Multilevel Large Language Models for Everyone
Large language models have made significant progress in the past few years. However, they are either generic {\it or} field specific, splitting the community into different groups. In this paper, we unify these large language models into a larger map, where the generic {\it and} specific models are linked together and can improve each other, based on the user personal input and information from the internet. The idea of linking several large language models together is inspired by the functionality of human brain. The specific regions on the brain cortex are specific for certain low level functionality. And these regions can jointly work together to achieve more complex high level functionality.

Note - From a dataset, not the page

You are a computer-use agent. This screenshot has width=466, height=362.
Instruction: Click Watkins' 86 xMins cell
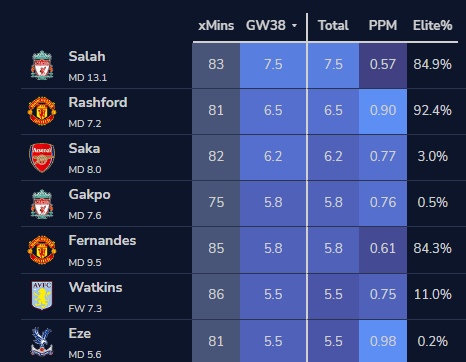216,295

Such behavior on human brain cortex sheds the light to design the multilevel large language models that contain global level, field level and user level models. The user level models run on local machines to achieve efficient response and protect the user's privacy. Such multilevel models reduce some redundancy and perform better than the single level models. The proposed multilevel idea can be applied in various applications, such as natural language processing, computer vision tasks, professional assistant, business and healthcare.